La
vita a due anche è di piccoli screzi, crucci, piccole pene, lacrime
talvolta, di cui l'altro finisce col chiedere scusa o perdono, spesso
non avendone responsabilità, ché torni l'armonia. Oppure sa di
dover prendere, e subito, su sé ciò che vero turba l'altro, perché
la pena condivisa sempre scema, un po' almeno, e dà a chi ne avuto
per primo angoscia, maggior sicurezza di superamento!
E
col Dio? C'è un rapporto d'amore particolare. Quando si fa vero
armonico? Intanto si finisce col dirgli tutto. Già raccontare di sé
rasserena, ma a un certo punto la preghiera diventa vero colloquio,
convinti che l'altro da noi abbia su sé preso ogni pena, le antiche,
forse le più pesanti, anche, da far ricordo, vecchio o novello,
d'angoscia!
Quando
accade, si ci convince che non c'è dono più grande da parte di Dio
che permettere di sentirsi come un cristo abbandonato, ma allo stesso
tempo avvertirlo soccorrere l'io bisognoso, l'io richiedente forse solo l'appena
per la propria sopravvivenza. Ma più ancora riconoscerlo come chi lo
soddisfa nella più pregnante delle sue richieste, il bisogno di
attenzione, d'amore! Consapevolezza che può avvenire appunto, con la
preghiera quale l'età. Ma quale preghiera?
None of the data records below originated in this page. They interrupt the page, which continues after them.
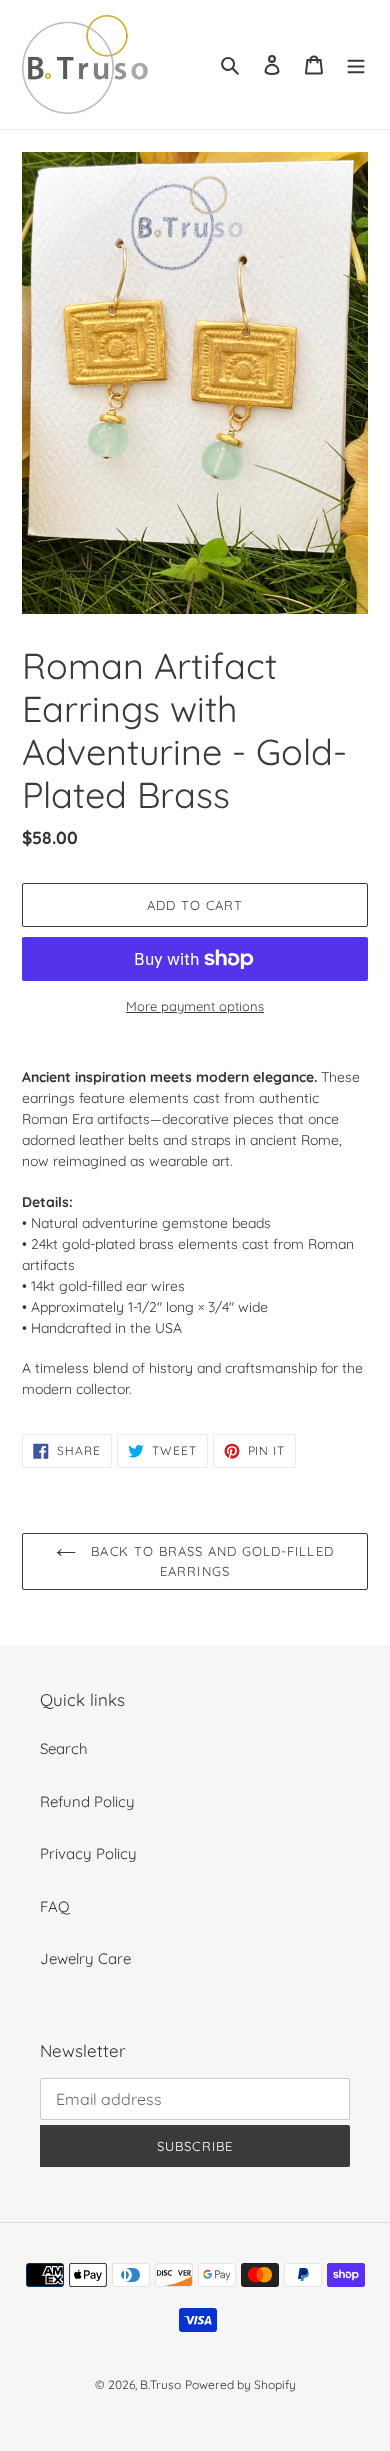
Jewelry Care (85, 1958)
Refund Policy (87, 1801)
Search (64, 1748)
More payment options (195, 1006)
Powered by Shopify (240, 2384)
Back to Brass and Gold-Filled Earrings (209, 1561)
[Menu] (356, 64)
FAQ (55, 1906)
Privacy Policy (88, 1853)
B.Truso (160, 2384)
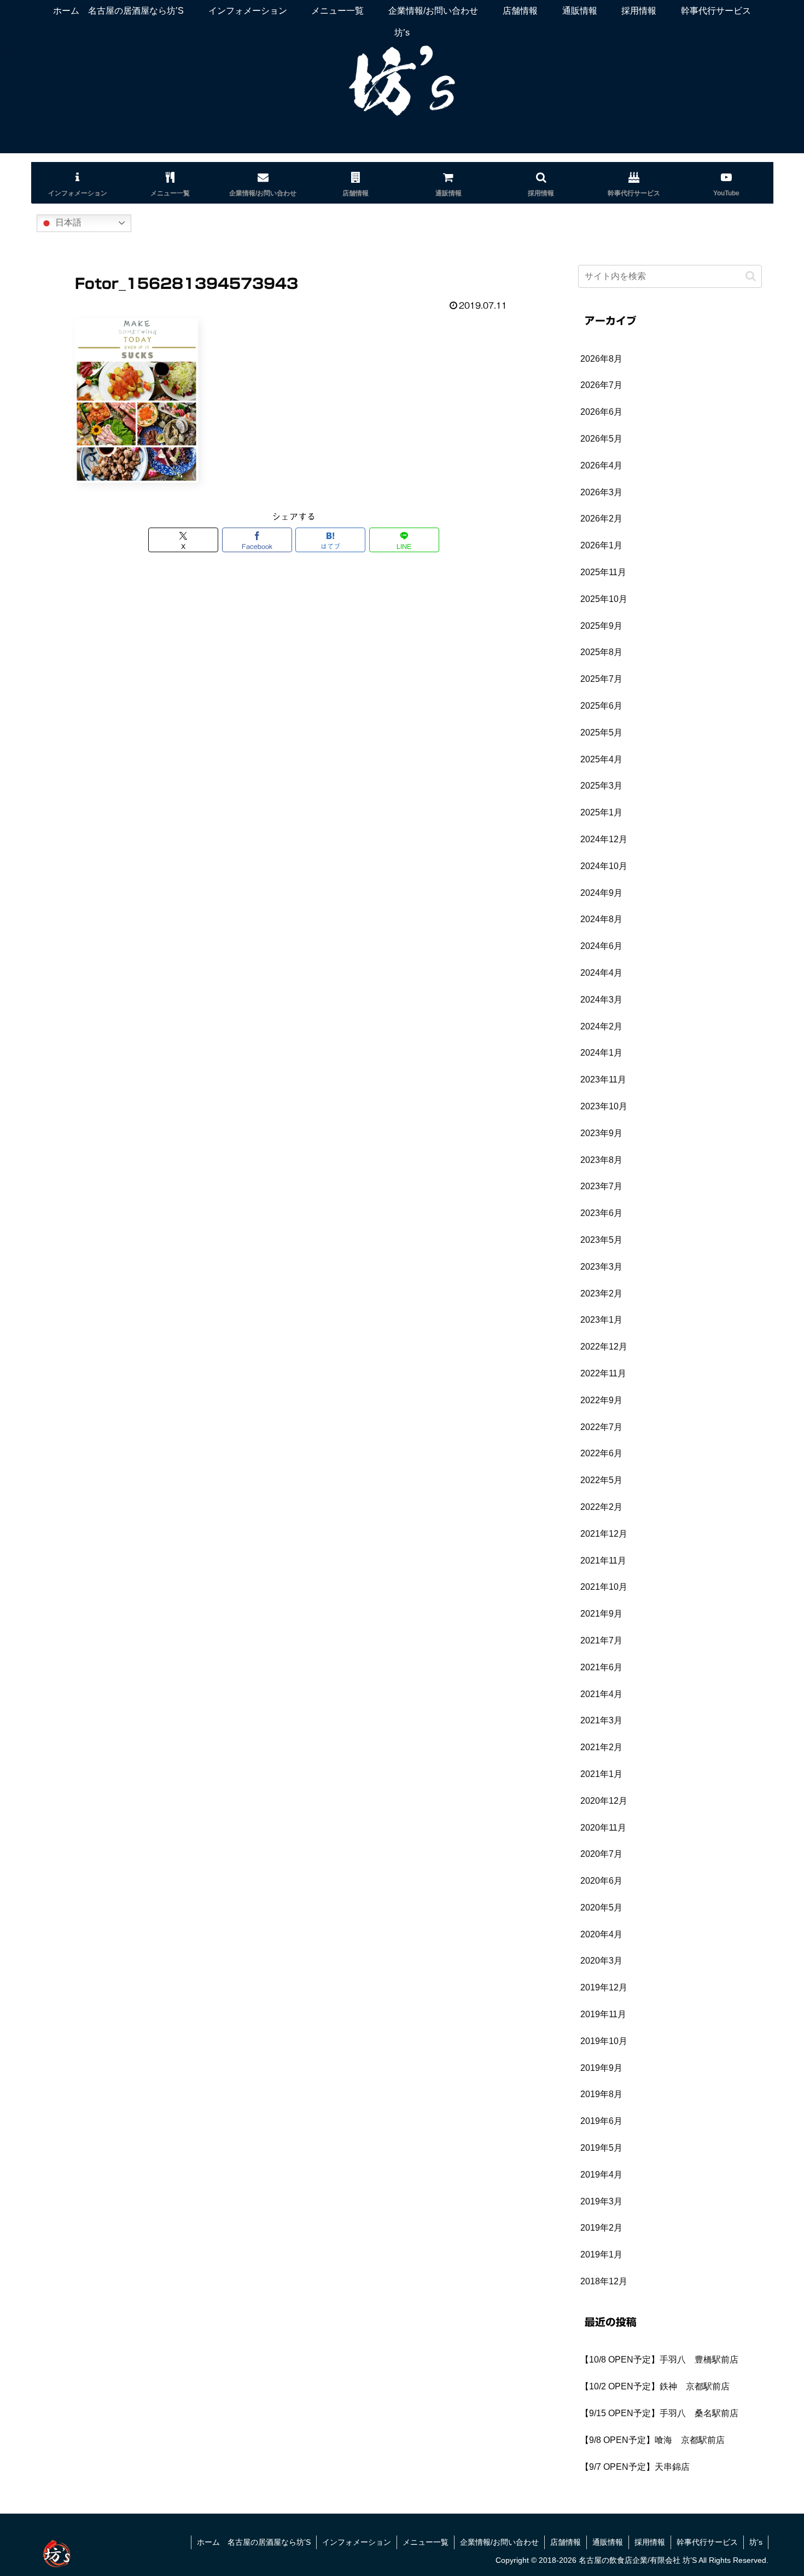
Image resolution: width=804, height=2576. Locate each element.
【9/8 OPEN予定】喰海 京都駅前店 (652, 2440)
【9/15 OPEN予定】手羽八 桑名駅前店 (659, 2413)
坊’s (755, 2542)
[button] (750, 276)
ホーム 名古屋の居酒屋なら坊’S (254, 2542)
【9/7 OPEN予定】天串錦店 (635, 2466)
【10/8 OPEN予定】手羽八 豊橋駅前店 (659, 2359)
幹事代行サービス (707, 2542)
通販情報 (607, 2542)
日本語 (67, 222)
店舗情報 (565, 2542)
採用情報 (649, 2542)
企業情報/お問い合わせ (499, 2542)
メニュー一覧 (425, 2542)
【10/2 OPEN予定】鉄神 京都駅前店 (655, 2386)
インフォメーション (356, 2542)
La
preghiera, cose raccontate dal cuore, deve farsi colloquio, cioè
convinzione che non solo si è ascoltati, ma che vi sia risposta,
sebbene l'attenzione stessa al proprio di dentro, malamente espresso,
sempre balbettato, lo sia già. Ma deve diventare soprattutto
offerta, Io t'offro, o Dio sconosciuto, la
pochezza, l'insufficienza, il bisogno miei! Ed esser certi che chi
ascolta li avvertirà come proprie carenze, come sue necessità, come
sue urgenze!
Come a me è accaduto da
farmi meraviglia? Spero di saperlo raccontare! Ma tutto riassumo in
questo,
Occorre
pregare, la fede verrà! Lo diceva d'Alembert per
la
matematica! Se ben ricordo, Allez en avant la fois vous viendra!
Io
pregavo nella mia solitudine, anche più non credendo, ed ero non più
che bambino! Dubitavo dell'ascolto pure di mio fratello, angelo
appena dipartito, parlando nostra madre alla sua tomba. Ma poi
lacrimoso me ne stavo rassegnato e confortato un po' dalle mie stesse
lacrime! Poi nella vita, trascorsa a difendere la mia poca fede,
continuavo a pregare come l'avessi grande! Ma ho finito davvero per
averla, anzitutto convinto d'ascolto. Dicevo e dico dalla mia
debolezza, dalla mia insufficienza, dal mio bisogno d'amore e so che
ho ascolto! Mi sono convinto, ché già accade nell'amore tra due,
far proprie le pene dell'altro, che quel qualcuno del cielo li abbia
fatti propri. È diventato me, uno che ha sete e nessuno acqua gli
dà, fame e nessuno l'estingue, vorrebbe ristoro e nessuna tregua gli
permettono, conforto e nessuno gli offre pace, bisogno d'amore e gli
sembra sempre d'averne carenza, poco parendogli il donato tanta la
sete! Sì, c'è Cristo, sta disteso sulla croce novella, che è la
mia vita tutta e mi dice, Io sono te! Sì, l'avverto aver lo stesso
mio affanno nel cuore. Lo ha da sempre! E non potermi distinguere da
lui a un tempo mi conforta e mi aiuta nel superamento dell'angoscia
che fin qui è durata! E credetemi, non v'è dolcezza d'amore più
grande che avvertite il Cristo condividere la propria angoscia!